_Фрагмент страницы:_
------
У «Ливадии» своя, ни на что не похожая интонация, что уже само по себе необычно и достойно уважения. Если пытаться дать более точные ориентиры, то здесь подобрана интонация — на первый взгляд как минимум неожиданная, позволяющая повернуть роман с ног на голову. Задумчиво, ритмично, будто волны на ноги расположившегося на песочке читателя, набегает авторская речь на его (читателя) слух — и повествует о бешеной погоне, о таможенном досмотре вещей, среди которых — припрятанная военная техника на дне рюкзака, о драках, любви, сексе. Замедленный монтаж позволяет задержать внимание читателя на красотах слога и изящности авторской мысли и при этом не лишить его детского доверия к рассказчику. И доверие оправдывается: да, дальше будет только еще интереснее.

Это роман о России. Или о хаосе на дымящихся руинах империи. Во всяком случае, ничего более художественно убедительного о начале девяностых на бывшей одной шестой пока, кажется, написано не было. Во всяком случае, не на иностранном языке, так что, скорее всего, «Ливадия» останется единственным в своем роде романом о нас на испанском, да еще так умно и талантливо написанным.

И конечно, это роман о европейской культуре. Количество цитат и отсылок к самым разным текстам — бесполезно даже говорить, от чего и до чего, так велик спектр — тут не счесть, причем повествователь при этом не выглядит мечущим цитатный бисер снобом. Напротив, он увлекает читателя с собой и незаметно, интеллигентно провоцирует на участие в диалоге с людьми, населявшими земной шар последнюю тысячу лет.

В этом романе все великолепно — и накал любовной страсти, и непредсказуемость авантюры, а россыпи цитат придают ему не только, как новогодней елке, блеск, но и, как трехмерной картинке, объем. Объем, в котором комфортно любому неленивому читателю: здесь, совсем как в интерактивном музее, любой экспонат можно пощупать и забрать в конечном итоге с собой.
------
_Исходный материал:_
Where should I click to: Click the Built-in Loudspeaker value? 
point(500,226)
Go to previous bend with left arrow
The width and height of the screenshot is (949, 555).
------
_Задания для выполнения:_
1. Перепечатайте отрывок о романе «Ливадия» от слов «И конечно, это» до слов «последнюю тысячу лет.».
2. На каком языке написан роман «Ливадия», согласно отрывку о нем?

_Полные решения:_
1.
И конечно, это роман о европейской культуре. Количество цитат и отсылок к самым разным текстам — бесполезно даже говорить, от чего и до чего, так велик спектр — тут не счесть, причем повествователь при этом не выглядит мечущим цитатный бисер снобом. Напротив, он увлекает читателя с собой и незаметно, интеллигентно провоцирует на участие в диалоге с людьми, населявшими земной шар последнюю тысячу лет.

2. На испанском языке.